Edit: FYI, quoting from the Wired, 2017:
Adobe itself acknowledged the transition [from Flash over to HTML5], though a bit less bluntly:
“As open standards like HTML5, WebGL and WebAssembly have matured over the past several years, most now provide many of the capabilities and functionalities that plugins pioneered and have become a viable alternative for content on the web.”
https://www.wired.com/story/adobe-finally-kills-flash-dead/
No. Just, no.
Flash had its problems, but why would anyone instead use another proprietary system that works on fewer platforms?
In an alternative universe where Silverlight, instead of Flash, had become the de facto standard before the iPhone, I suspect we would likely have moved onto something like OpenSilver instead of HTML5 as the backbone for web applications.
Flash was designed for tiny animations and somehow became an application platform. Sikverlight was actually designed as an application platform and it showed, in how much better it was.
2005 was a strange place.
Not true. silverlight never supported linux, unless you count the mono-based moonlight, which was buggy and didn't support DRM, so didn't work for the most common sites that used silverlight (like Netflix). Flash, on the other hand, supported linux for a long time.
My impression is that Silverlight's whole packaging & delivery model was envisioned to be more wide-spread but didn't take off. Microsoft was thinking that you could write one program, and then easily package & distribute it as a web app (via Silverlight), or a Windows Phone app, or a native Windows app, or an Xbox app. But... Windows Phone died, Xbox never grew from a game platform into a home multimedia platform, and C# did not achieve popularity for user-facing desktop apps. Plus Microsoft churned Windows APIs a few times.
I could easily see an alternate present where Silverlight was more successful for a longer time, if the timing was different or if a few events broke a different way. But I doubt that alternate present is better than this one.
With Windows Phone 7 they used it as a UI layer for just about 1 year, but Windows Phone 8 stopped using silverlight in favor of WinRT(~2011/12).
Xbox never supported silverlight as a development platform in any of its iterations.
You may be confusing the WinRT/UAP/UWP fiasco with silverlight.
It didn't? Because a lot of desktop apps I've used seem to use it, and lately it's even become a reasonable cross-platform option.
I know for sure it's pretty common for games; besides Unity, I know e.g. The Sims 3 (and maybe 4?) uses it pretty heavily (including for mods), as do some more recent games like Mount & Blade II: Bannerlord.
The DirectX controls you could use in Internet Explorer were a thing for a while.
The most interesting thing for me about all of this remains that WebAssembly ultimately became one of, if not the first write once, deploy anywhere standard that the major browsers agreed on (after implementing their own versions of it in a reasonably similar way).
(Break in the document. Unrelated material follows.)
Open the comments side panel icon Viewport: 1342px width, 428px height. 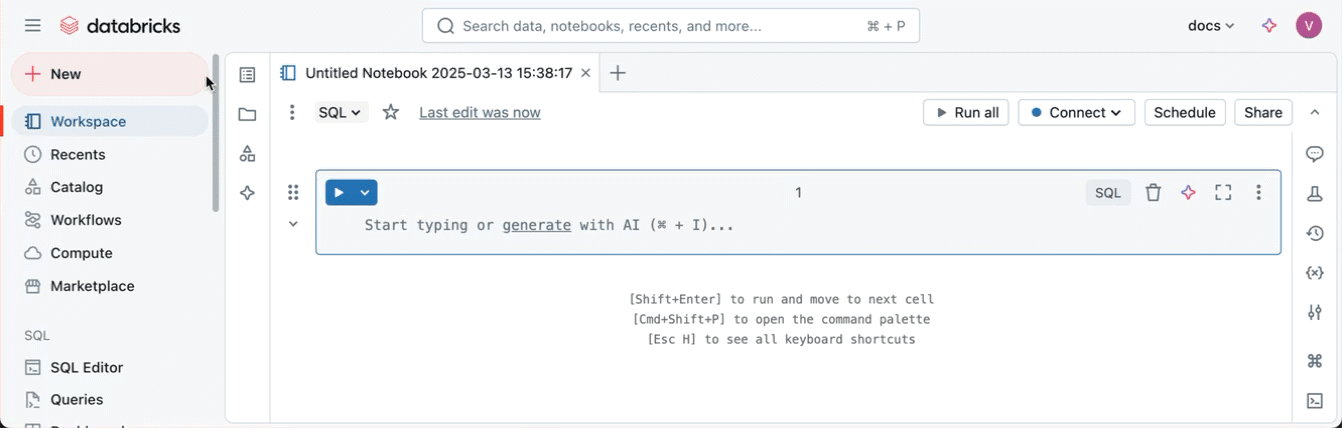(x=1315, y=154)
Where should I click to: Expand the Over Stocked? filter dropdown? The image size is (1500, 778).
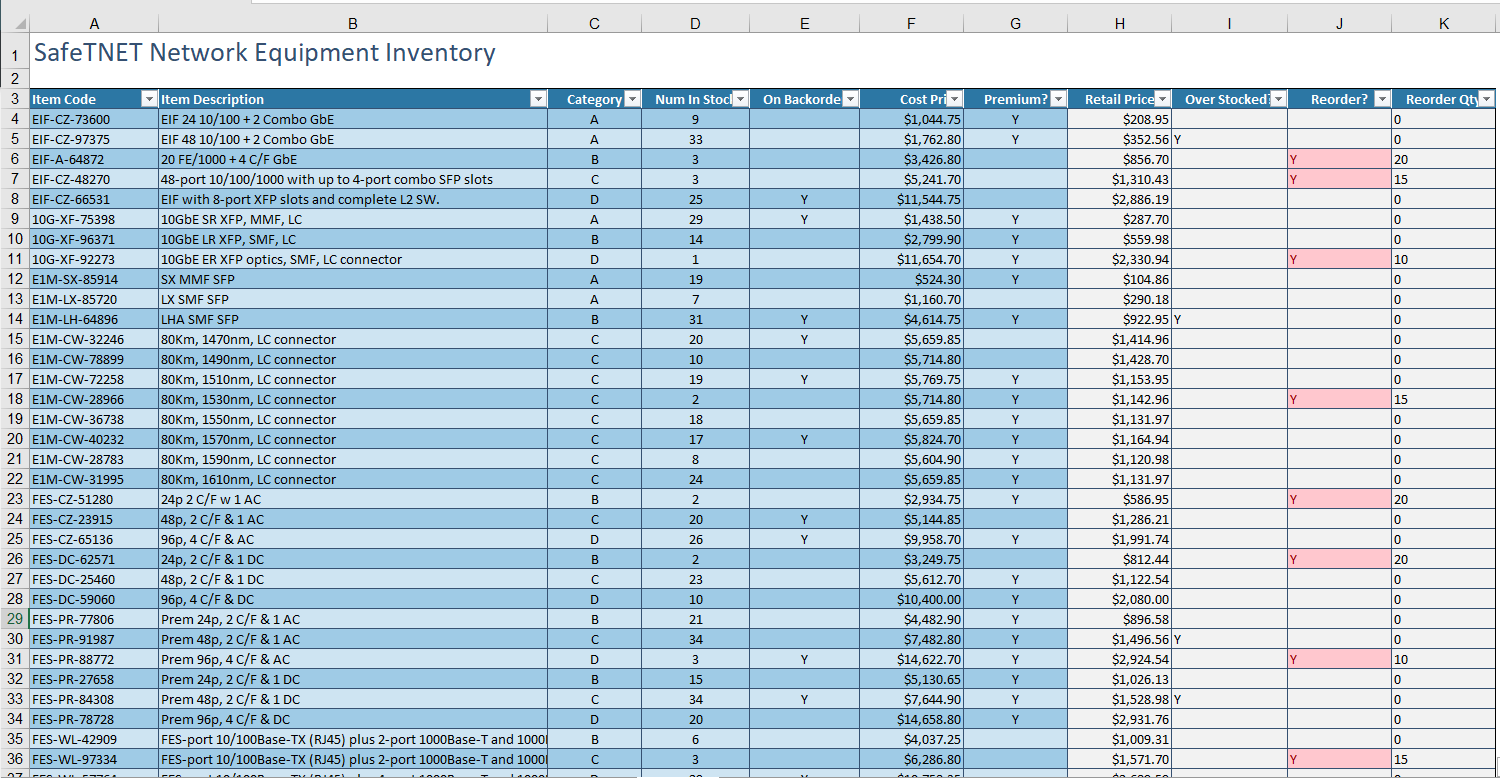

I am struggling to remember actual Silverlight applications, the Playboy Archive, and I think the Library of Congress at some point offered part of its collection as a Silverlight application.
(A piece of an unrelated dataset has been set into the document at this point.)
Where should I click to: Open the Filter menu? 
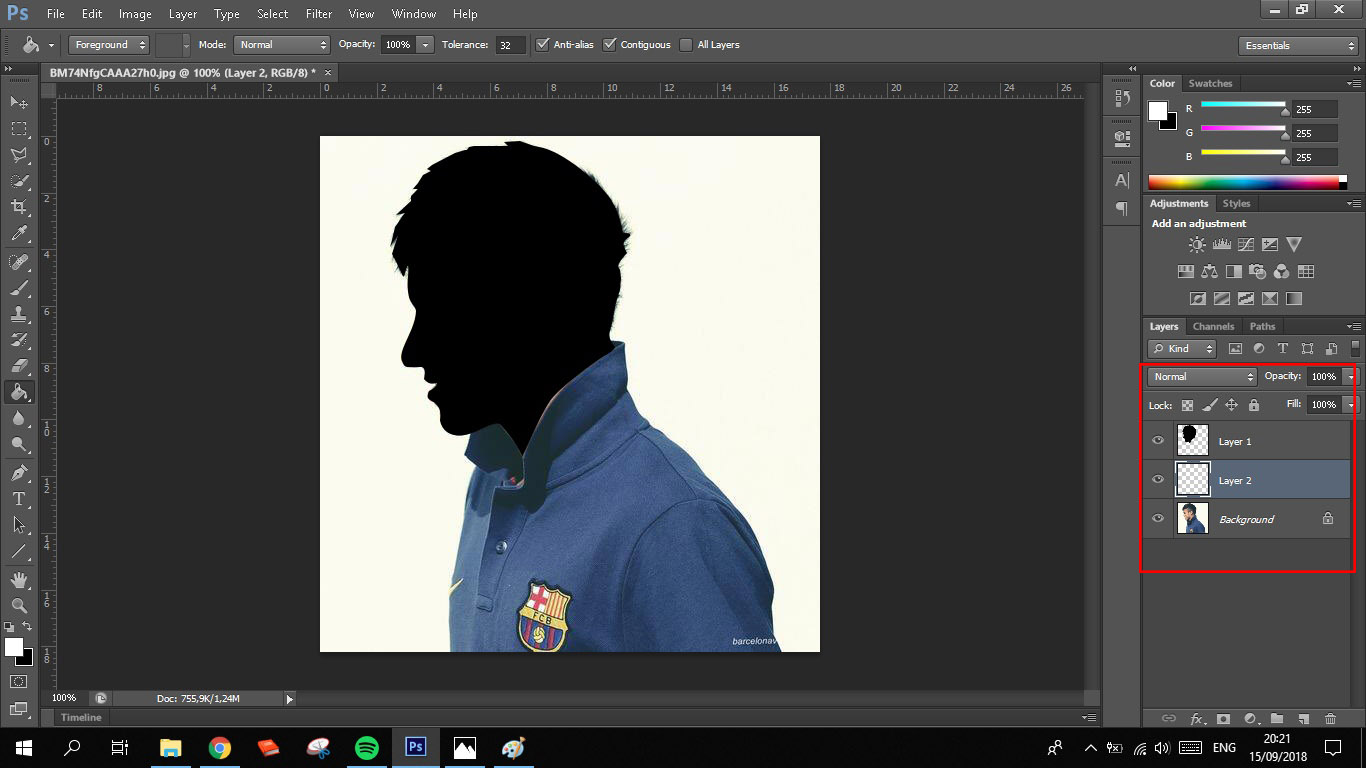coord(319,14)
It was also a backdoorsy kind of way to limit cool new web applications to Windows. The Mac version was a feature laggard, when it did finally exist, and I don’t know if a Linux version was ever developed, but I’m pretty sure the answer was no for several years. Of course back then Mac and Linux support was considered irrelevant, and the idea of making a native app into a web app to support them wasn’t really taken seriously for a while either. Silverlight would have seen to that cross-platform future never coming to pass had Ballmer had his way, but well, a combination of market forces from iPhones, to HTML5, to Mozilla and eventually Google Chrome really kind of made something like Silverlight and eventually Adobe Flash moot. Flash at least had legacy applications and video streaming that kept it around, Silverlight had to bet on its own future and to a web surfer it just wasn’t different enough from Flash nor did it ever have the install-base of Flash.
Also, Netflix. The fact that Netflix required silverlight caused much pain for Linux users.
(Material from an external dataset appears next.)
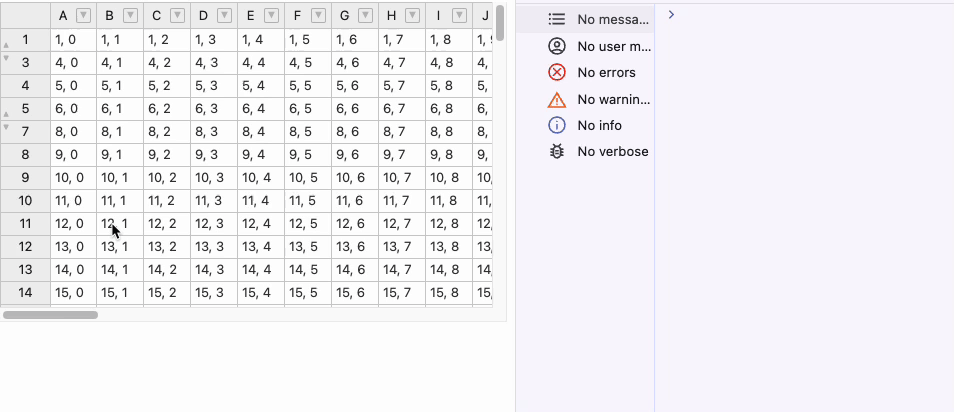Select row 9 header
The image size is (954, 412).
pos(26,178)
I guess it was right. Also Netflix.
I remember it being used for Roland Garros streaming and that's pretty much it, I don't think I ever encountered another website using it.
But they made not even a token effort at cross-platform, so it was a walled garden. People had only just broken out of the last MS walled garden, and did not relish entering another.
So if you desperately wanted to do the "render stuff client side to a canvas on the web using a good programming language" then Silverlight wasn't half bad. The programming model/layout/concurrency handling etc was every bit as good in 2005 as modern js/react is 15 years later, but the tooling was much better. Think of it as vb for the net. You could fire up your development environment and create a new interactive app and compile it to a single deployable file in minutes.
I used it quite a lot, but that was for things like internal apps. It was pretty good as a deployment model for e.g. a complicated dashboard on an intranet page.
http://opensilvershowcase.azurewebsites.net/#/Client_Server
Out of the box, the demo is responsive, Ctrl-F search works, zooming in and out of the browser works, my browser scroll settings and keyboard shortcuts are supported, I can load custom fonts through browser extensions. It's not perfect -- buttons are just divs, and there are a lot of divs. But I was expecting that this would just be a shim around Canvas designed to preserve a few old projects; I didn't expect the authors to have put the effort in that they did to do this correctly.
Getting cross-platform WASM toolkits to render to real HTML has kind of been my personal hill to die on recently, so it's just a pleasant, happy surprise to load up a cross-platform app and not immediately get a bunch of errors about how I need to enable WebGL to look at it. If OP or anyone else around had anything to do with the project itself, I just wanted to say that I noticed, and thank you for your care and attention to that detail.
If you want to go a step deeper, Flash was one of the original things that got me into programming, I currently do web programming, and I found Mozilla's project looking for that specific thing -- a Flash emulator.
I've thought about trying to be cute and petitioning them to let me take the name on a fork, but I don't really have any knowledge about writing emulators, so I unfortunately don't think I would be a particularly good steward or would have much to add to the project.
And I guess efforts like Mame have come farther with Flash emulation since then anyway, though I haven't checked in a while.
Now mobile is all drab flatness. Zero personality. If you have the creative choices for your apps, please make them have some balls again! Go for it!
The WPF apps I did at the time were just fantastic looking and gave me time to work on lots of great features.